Is every other company copying your design? I know they are not comparable to Whelen or Rigid or Baja Designs, nor are you claiming they are equal.
Not trying to knock your stuff . Just show us the proof they are not made in China , or with china parts? We have the right to know. Where are they made?
What's the company that makes them in house for you ?
I can go on Amazon and find dozens of lights that are identical to your brand.
Either they are all made in the same place , or everyone out there is copying you?
I have a few friends who have you Eflood leds. That claim to be 5000 lumens. 
I have Whelens Pioneer line of leds that are only 3000 lumens. 
The 3000 lumen Whelens drown out the supposed 5000 lumen strobesnmore brand.


----------



## SchneiderPlowin (Mar 1, 2011)

1olddogtwo;1893075 said:


> my bumper on my 2011, spaced them wide on my 14
> 
> http://www.plowsite.com/showthread.php?t=141711


 Do you have crew cab lariat package? Tuxedo black?


----------



## Maleko (Sep 20, 2004)

1olddogtwo;1893075 said:


> my bumper on my 2011, spaced them wide on my 14
> 
> http://www.plowsite.com/showthread.php?t=141711


Looks awesome. Nice job.


----------



## Maleko (Sep 20, 2004)

Maleko;1893087 said:


> Can you show where they are made then?
> Why do your lights look identical to every other cheap led light on the market?
> Is every other company copying your design? I know they are not comparable to Whelen or Rigid or Baja Designs, nor are you claiming they are equal.
> Not trying to knock your stuff . Just show us the proof they are not made in China , or with china parts? We have the right to know. Where are they made?
> ...


Ok. I apologize. Your lights may not be made in China like I asked. 
I just found out they are made in Taiwan. 
If that really makes a difference. ??


----------



## hellion (Aug 8, 2011)

1olddogtwo;1892689 said:


> Some lights are just overrated.......


I see the light at the end of the tunnel. ..............


----------



## 1olddogtwo (Aug 6, 2007)

SchneiderPlowin;1893098 said:


> Do you have crew cab lariat package? Tuxedo black?
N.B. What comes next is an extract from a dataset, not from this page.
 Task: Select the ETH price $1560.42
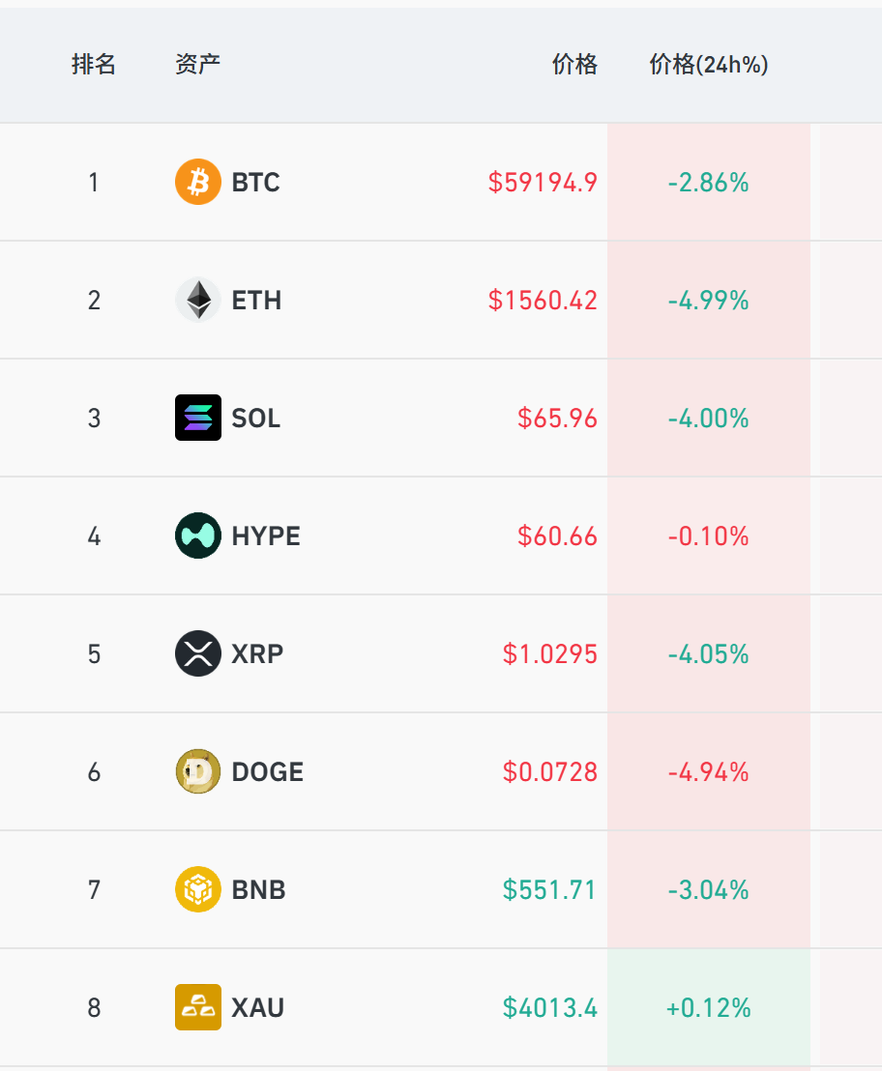pos(543,301)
Yes I did 011,12,13.....now 14 in gray.


----------



## Strobesnmore (Jan 31, 2007)

Maleko, no offense taken. Never said our lights were different in design. I said "we looked for a manufacturer who could give us a quality light at a reasonable price." You may not be a fan of our Efloods line but we have many customers who love them. For the price you can't go wrong. Did not see the comparison you witnessed so I can't comment. I have 3 Pioneer Plus on my truck (I obviously get a deal) and don't believe most would pay the 546.99 EACH price tag when we offer an Eflood 7200 lumen light for 149.99. Not saying our lights better but apples to apples they both put out X lumens and light the way. Each has a different design but same purpose and use. I am taking mine off as we have a dual color Efloods coming and 2 will replace the 2 whelens. Less total lumens but going with one spot and one flood. Other thing to mention is use. I use mine to light up unoccupied beach houses when first on scene for the fire department. I have rubber bushings that allow me to pivot and swivel them with little ease.


----------



## woody617 (Feb 19, 2014)

This is my 3 way switch


----------



## woody617 (Feb 19, 2014)

Led lights on while in gear


----------



## woody617 (Feb 19, 2014)

The shed is about 50 feet away


----------



## woody617 (Feb 19, 2014)

Led lights off in this picture


----------



## SchneiderPlowin (Mar 1, 2011)

Looks great !


----------



## SchneiderPlowin (Mar 1, 2011)

Louis did you have a chance to compare your lights to rigid's pdf?


----------



## SchneiderPlowin (Mar 1, 2011)

1olddogtwo;1893134 said:


> Yes I did 011,12,13.....now 14 in gray.


I had an 11, and a 13, and now a 14...,


----------



## woody617 (Feb 19, 2014)

I mounted lights to frame up under bumper

And sorry I couldn't post all of these in 1 post this is the first time doing this on here .


----------



## eagle_eyes0217 (Jan 22, 2015)

*Flood lights*

I had a pair of strobes n more eflood 2500 lumen flood lights. installed about a year ago.they are mounted to my trailer hitch and come on when in reverse.theses light are very bright had one replace because one was half out .It was replace with no question asked.Custmer service out standing!

I also had 4 surface star amber leds mouted in the grill
2 e91 hideaways amber leds in the reverse lights
4 e92 hideaways amber leds mouted in my fog lights and turn signals
and a D6 dash mouted led light.for a total of 10 hideaways.loves these lights.

I have personaly met louis, he's a very nice guy and willing to talk about his products and will answer anyones questions and is allways coming out with new products as well. If anyone is near westerly RI stop buy and see there products.


----------



## Strobesnmore (Jan 31, 2007)

I have not looked at their pdf. With the winter as busy as its been I have just gotten sidetracked. We are very proud of our flood lights and see very few warranties. I have them on my Kubota right down to my plow truck and they perform really well.


----------